Perte de maîtrise de la gouverne et échouement
Traversier roulier Confederation
Caribou (Nouvelle-Écosse)

Le Bureau de la sécurité des transports du Canada (BST) a enquêté sur cet événement dans le but de promouvoir la sécurité des transports. Le Bureau n’est pas habilité à attribuer ni à déterminer les responsabilités civiles ou pénales. Le présent rapport n’est pas créé pour être utilisé dans le contexte d’une procédure judiciaire, disciplinaire ou autre. Voir Propriété et utilisation du contenu.

Table des matières

    Description du navire

    Le Confederation est un traversier roulier amphidrome en acier (Figure 1) construit en 1993, avec une capacité de 599 passagers et de 210 véhicules.

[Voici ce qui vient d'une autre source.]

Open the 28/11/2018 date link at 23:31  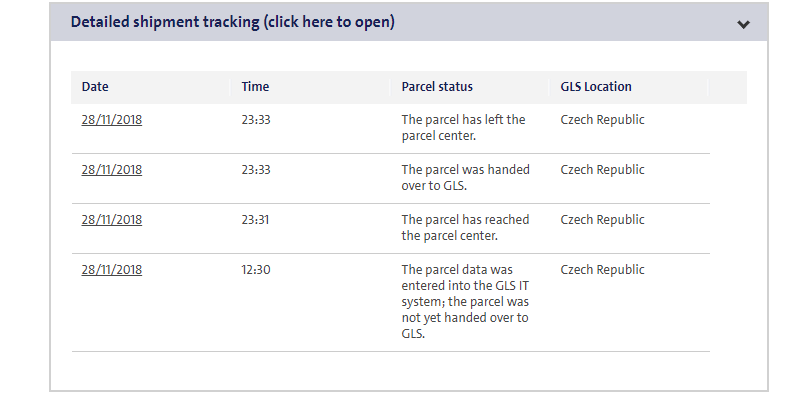pyautogui.click(x=112, y=219)
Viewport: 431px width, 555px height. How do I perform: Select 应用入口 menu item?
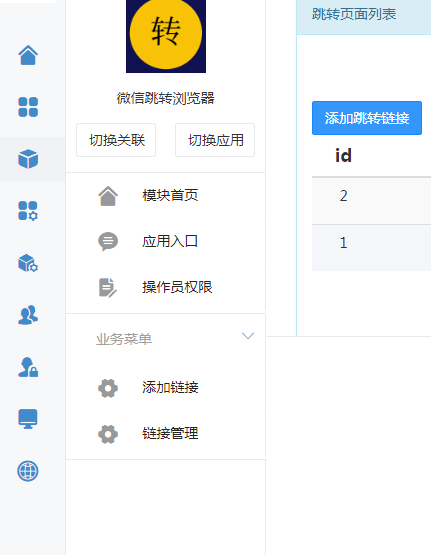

La passerelle est fermée et équipée de matériel de navigation comprenant des radars, des radios à très haute fréquence (VHF), un système de cartes électroniques et un enregistreur des données du voyage simplifié. Le navire est propulsé par 2 moteurs diesel à refroidissement par la quille, d’une puissance au frein totale de 6000 chevaux. Chaque moteur est relié par une boîte d’engrenages à une hélice à pas variable, et un gouvernail Becker est installé à chaque extrémité du navire. Le navire a une jauge brute de 8060,8 et une vitesse de croisière de 18 nœuds.

    Figure 1. Le Confederation (Source : Northumberland Ferries Limited)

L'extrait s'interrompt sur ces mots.